In the passage on long-haul Covid below, what share of people who contract Covid do U.S. scientists find will suffer prolonged, debilitating effects?

Selected passage |
....

The other piece of bad news regarding Omicron and corona in general—and which is far more devastating—is that new studies reveal the long-haul side effects of coronavirus as a lifelong problem. Extensive research over the past two years paints a far grimmer picture of extended coronavirus.

Studies show that long-haul side effects such as blood clotting, heart disease, permanent lung impairments and kidney disease, among other afflictions, are far more common than originally thought. U.S. scientists are discovering that 30% of people who contract Covid, or one in three, will suffer from these prolonged and debilitating effects of the disease.

Finnish studies, free of the influence of Big Pharma agendas, indicate that Covid long haul is 50% and affects the pancreas, causing diabetes, as well as crossing the blood-brain barrier and causing cognitive deficits.

Findings indicate long-haul effects don’t just target the seriously ill. They target the asymptomatic carriers of Covid as well, and at the same one in three ratio as the U.S. studies. In other words, there is a great risk that any healthy person who contracts this disease today and survives intact could still have lifelong problems with the disease they might not survive later.

If the seriousness of Delta did not change our behavior, the contagion rate of Omicron should. Studies clearly show that if you are vaccinated and boosted, you are far better protected against serious illness and, thus far, the long-haul side effects as well. However, science is yet to know enough to determine how long the vaccines will protect us or stave off those long-term effects, or if several doses of a vaccine will be needed over a lifetime to do so.

The rate of Omicron infection means the best thing any of us can do is to change and restrict our behavior and use the utmost precautions to try to avoid this disease. Unfortunately, our children, students, schools and classrooms will be most vulnerable at this time because of new confusing Centers for Disease Control (CDC) guidelines and the shortages of accurate testing that appear draped in the fear of having to shut down the economy.

It simply does not make sense to contract Covid, cut isolation in half and then have adults or kids return to work and school without first being tested. All this confusion makes getting vaccinated and boosted ASAP that much more important.

....

Data segment |
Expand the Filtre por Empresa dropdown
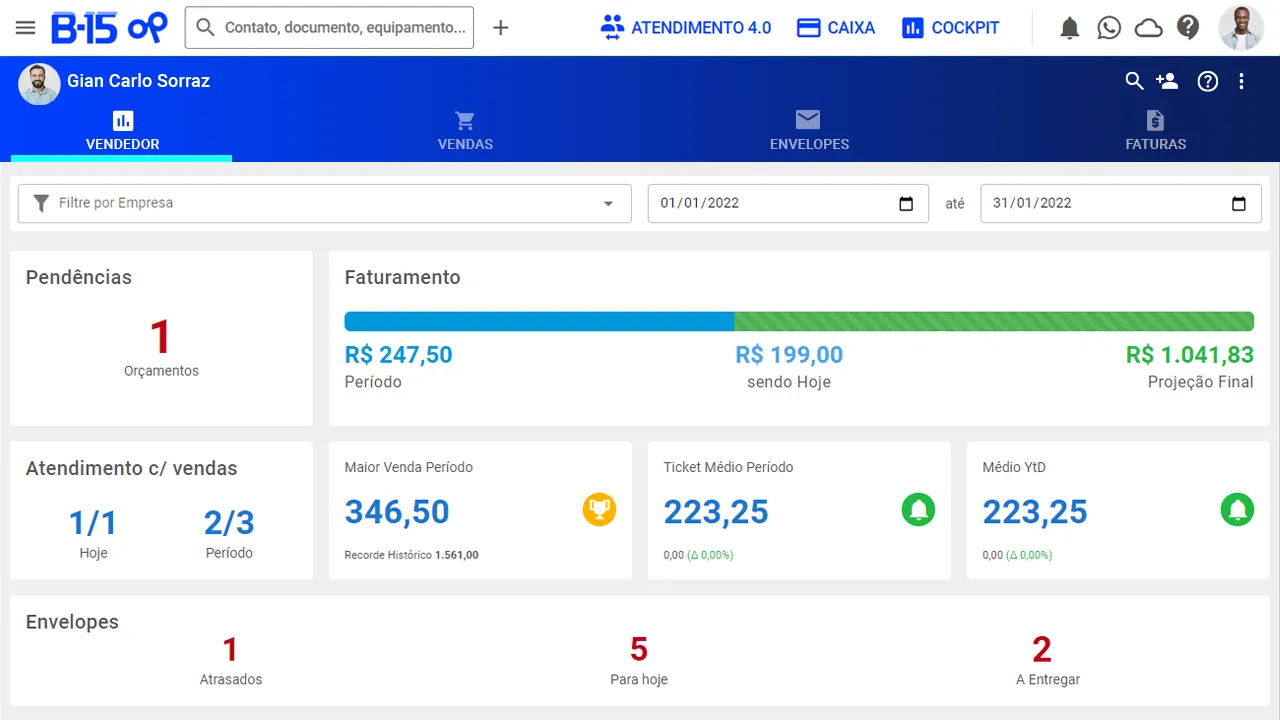1280x720 pixels. pyautogui.click(x=608, y=204)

....

Solution |
30%, or one in three.